─── Bagian Dokumen

Menuju konten utama

Bisnis Mal, Mentok di Jakarta Berkembang di Kota Penyangga

Stagnasi bisnis mal di Jakarta tak menyurutkan minat untuk membangun mal baru. Kota-kota penyangga juga kian getol membangun mal baru.

Bisnis Mal, Mentok di Jakarta Berkembang di Kota Penyangga
Sejumlah pengunjung bermain wahana" ice skating" di pusat perbelanjaan Cibinong City Mall, Bogor, Jawa Barat, Kamis (28/12/2017). ANTARAFOTO/Yulius Satria Wijaya

tirto.id - Wajah Jalan Juanda, Kota Depok, Jawa Barat nampak berbeda beberapa bulan terakhir, bangunan besar dengan kondisi yang belum tuntas menghiasi di sisi selatan jalan. Bangunan ini adalah proyek shopping mall Pesona Square yang sedang dikebut pengerjaannya siang-malam. Berjarak 20 km di sisi selatan, tepatnya di Jalan MH Thamrin, Sentul City, Bogor, calon pusat perbelanjaan AEON Mall sudah nampak berdiri megah menunggu penyelesaian akhir.

AEON Mall dan Pesona Square hanya segelintir calon pusat perbelanjaan atau mal baru yang siap beroperasi di kawasan Bodetabek. Selebihnya masih banyak nama lainnya seperti AEON Mall Deltamas hingga Plaza Indonesia Jababeka yang keduanya ada di Bekasi. Berdasarkan data Colliers International (PDF), terdapat beberapa mal baru yang akan beroperasi pada 2018-2020.

──────
─── Materi Terkumpul

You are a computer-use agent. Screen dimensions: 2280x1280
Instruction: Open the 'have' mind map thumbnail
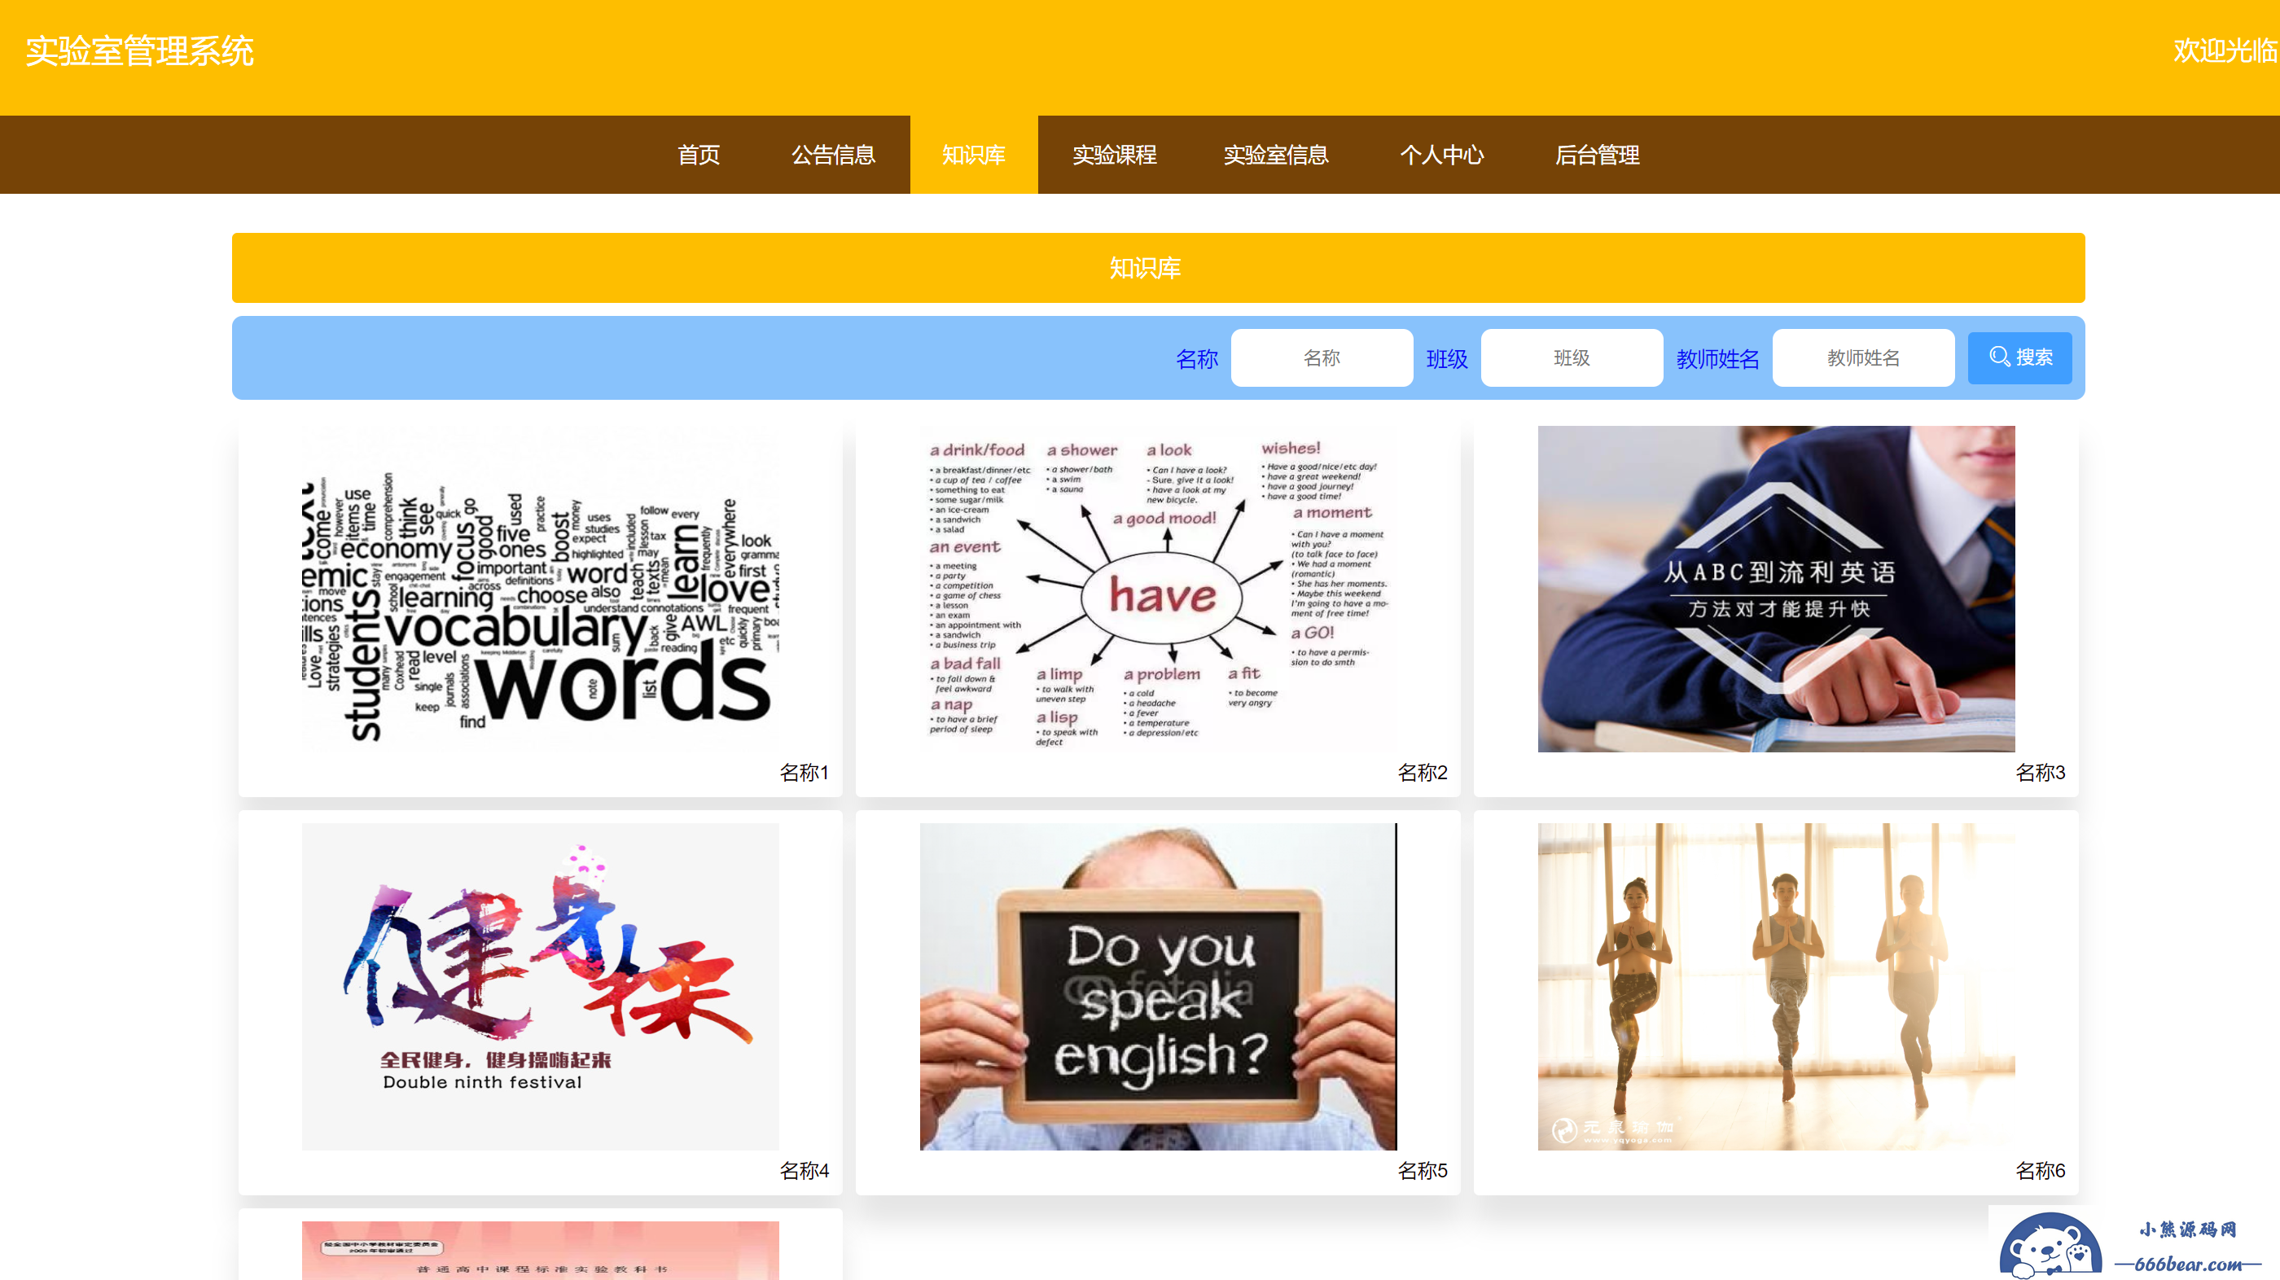[1158, 589]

──────

*Permintaan*
Sebutkan semua nama calon mal baru di kawasan Bodetabek yang disebut dalam artikel tentang bisnis mal di atas.

*Hasil di Bawah*
- Pesona Square
- AEON Mall (Sentul City)
- AEON Mall Deltamas
- Plaza Indonesia Jababeka